PROBLEM REQUIREMENTS: From the line with "You are a computer-use agent. Image" through the end of the rows, arrange each line as a Markdown table with the columns Number and Line. Skip blank lines and leave the pictures out.
* * *
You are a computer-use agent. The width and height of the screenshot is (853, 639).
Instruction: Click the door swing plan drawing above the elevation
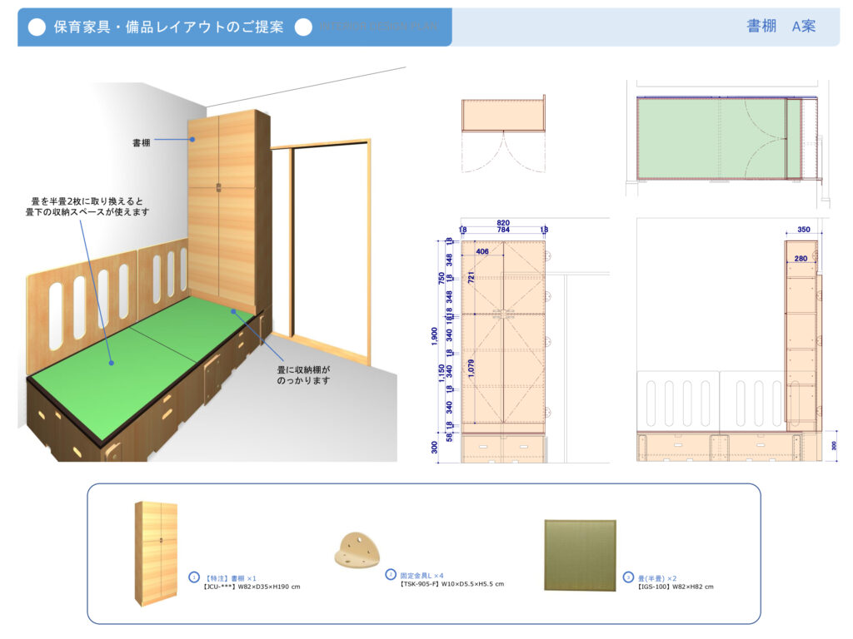(503, 133)

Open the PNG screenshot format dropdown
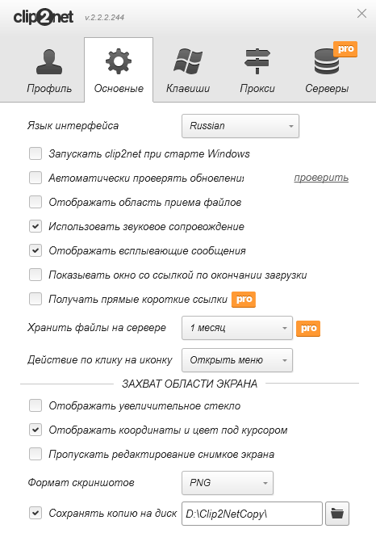point(228,483)
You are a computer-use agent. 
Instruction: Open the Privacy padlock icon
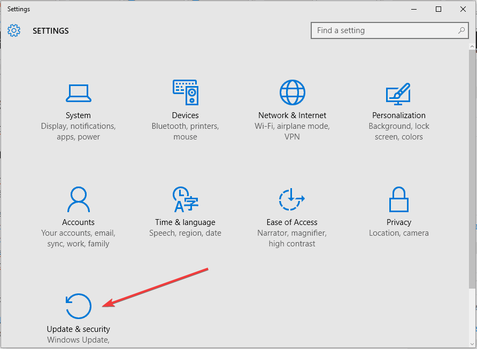399,199
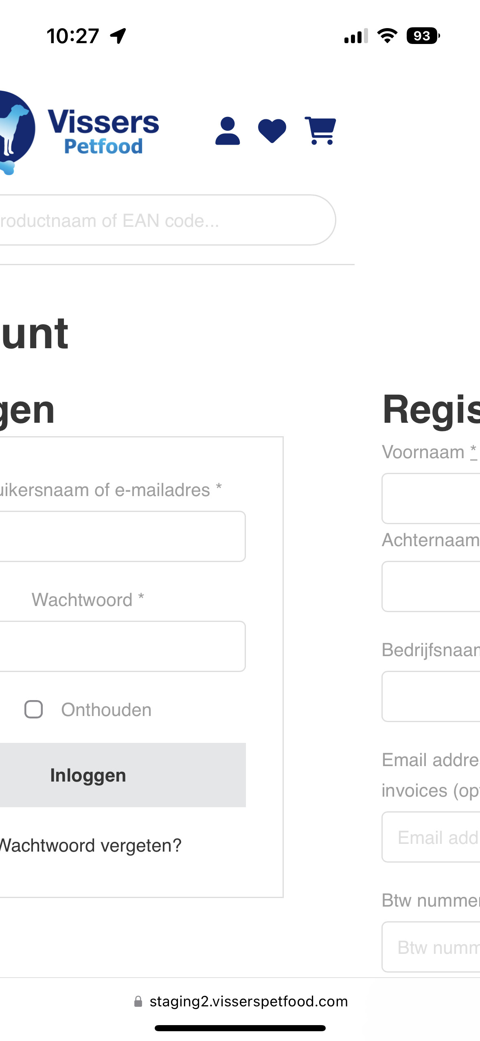Viewport: 480px width, 1041px height.
Task: Open the wishlist heart icon
Action: click(272, 131)
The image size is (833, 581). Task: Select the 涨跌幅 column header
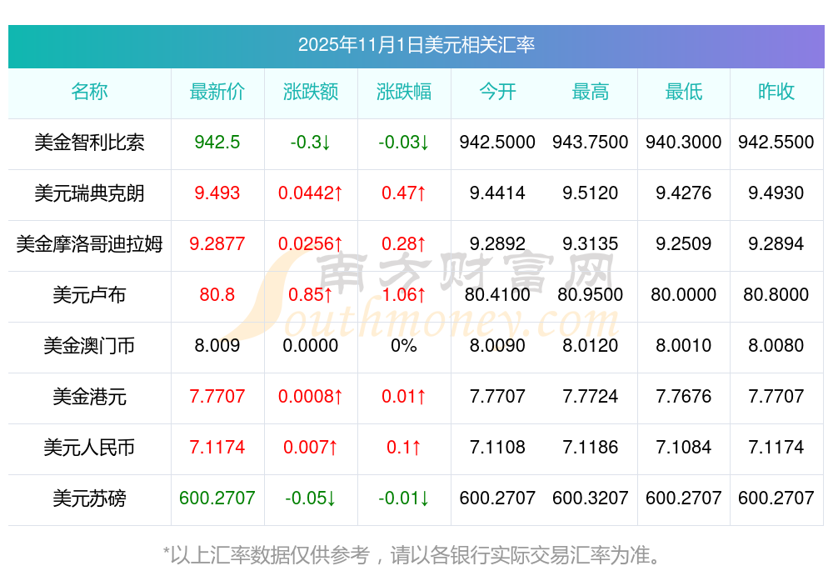pyautogui.click(x=404, y=92)
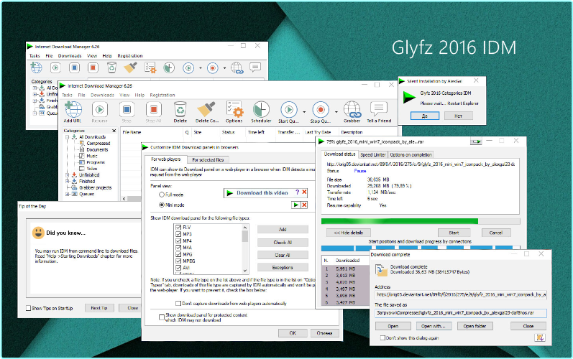The height and width of the screenshot is (359, 573).
Task: Uncheck the FLV file type checkbox
Action: 178,228
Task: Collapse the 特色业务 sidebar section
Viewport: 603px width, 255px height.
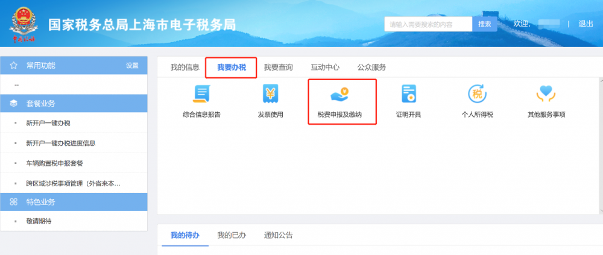Action: click(x=41, y=201)
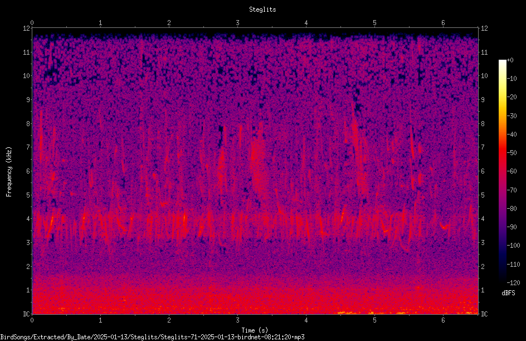Click the -120 label on color scale
Screen dimensions: 526x341
click(x=514, y=283)
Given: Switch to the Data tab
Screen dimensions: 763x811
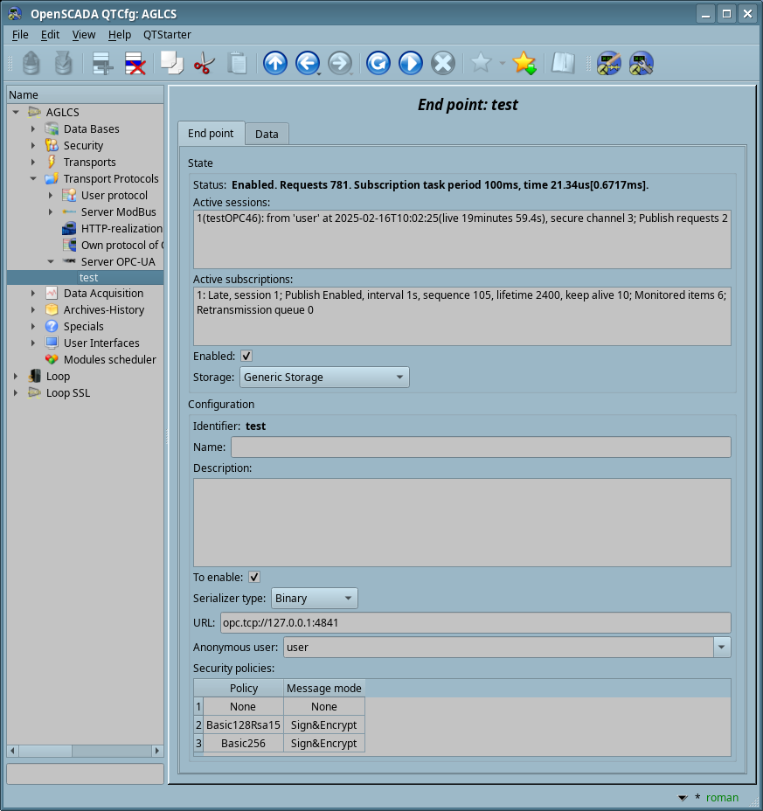Looking at the screenshot, I should [x=267, y=134].
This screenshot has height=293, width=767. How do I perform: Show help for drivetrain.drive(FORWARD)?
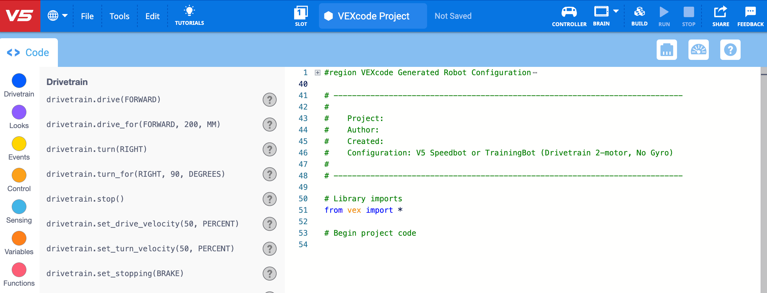point(269,99)
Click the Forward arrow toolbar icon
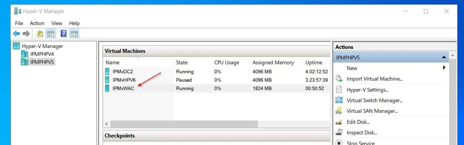Viewport: 464px width, 145px height. [x=26, y=34]
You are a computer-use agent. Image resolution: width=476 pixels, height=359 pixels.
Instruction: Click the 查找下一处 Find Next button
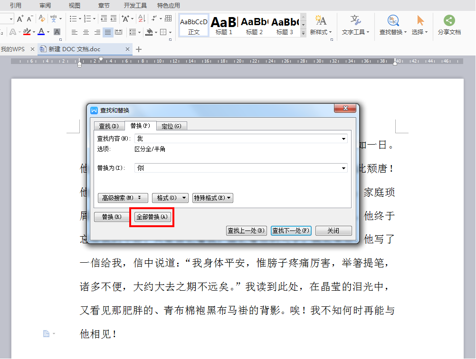pos(291,230)
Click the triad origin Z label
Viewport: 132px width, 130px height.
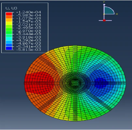tap(104, 14)
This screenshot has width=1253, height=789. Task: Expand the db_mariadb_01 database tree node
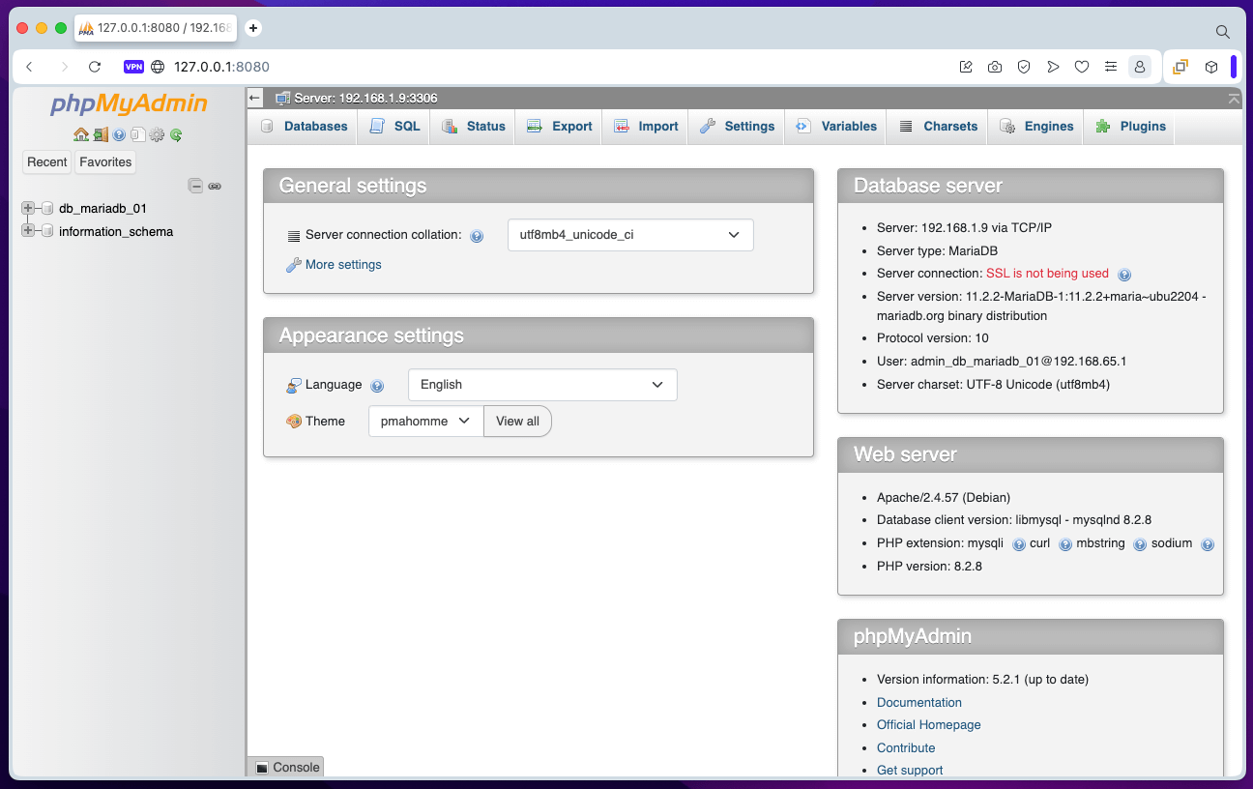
* * *
COMPLETED EXERCISE:
| Number | Line |
|---|---|
| 1 | You are a computer-use agent. Image resolution: width=476 pixels, height=359 pixels. |
| 2 | Instruction: Click the 查找下一处 Find Next button |
| 3 | pos(291,230) |
| 4 | Click the triad origin Z label |
| 5 | Viewport: 132px width, 130px height. |
| 6 | tap(104, 14) |
| 7 | This screenshot has width=1253, height=789. Task: Expand the db_mariadb_01 database tree node |